= Nucleon spin structure =

Property of protons and neutrons

In particle physics, nucleon spin structure describes the partonic structure of nucleon (proton and neutron) intrinsic angular momentum (spin). The key question is how the nucleon's spin, whose magnitude is 1/2ħ, is carried by its constituent partons (quarks and gluons). It was originally expected before the 1980s that quarks carry all of the nucleon spin, but later experiments contradict this expectation. In the late 1980s, the European Muon Collaboration (EMC) conducted experiments that suggested the spin carried by quarks is not sufficient to account for the total spin of the nucleons. This finding astonished particle physicists at that time, and the problem of where the missing spin lies is sometimes referred to as the proton spin crisis.

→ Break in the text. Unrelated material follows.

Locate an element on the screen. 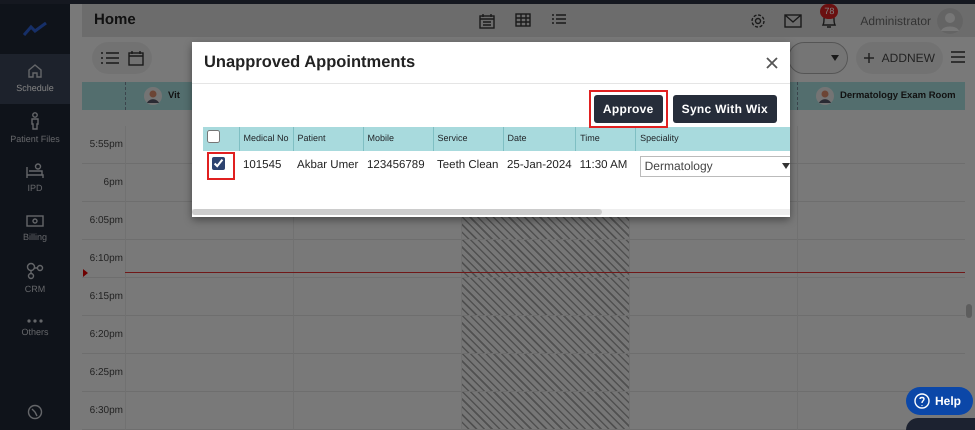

Experimental research on these topics has been continued by the Spin Muon Collaboration (SMC) and the COMPASS experiment at CERN, experiments E142, E143, E154 and E155 at SLAC, HERMES at DESY, experiments at JLab and RHIC, and others. Global analysis of data from all major experiments confirmed the original EMC discovery and showed that the quark spin did contribute about 30% to the total spin of the nucleon. A major topic of modern particle physics is to find the missing angular momentum, which is believed to be carried either by gluon spin, or by gluon and quark orbital angular momentum. This fact is expressed by the sum rule,

$\frac{1}{2} =\frac{1}{2} \Sigma_q + \Sigma_g + L_q + L_g.$

The gluon spin components $\Sigma_g$ are being measured by many experiments. Quark and gluon angular momenta will be studied by measuring so-called generalized parton distributions (GPD) through deeply virtual compton scattering (DVCS) experiments, conducted at CERN (COMPASS) and at Jefferson Lab, among other laboratories.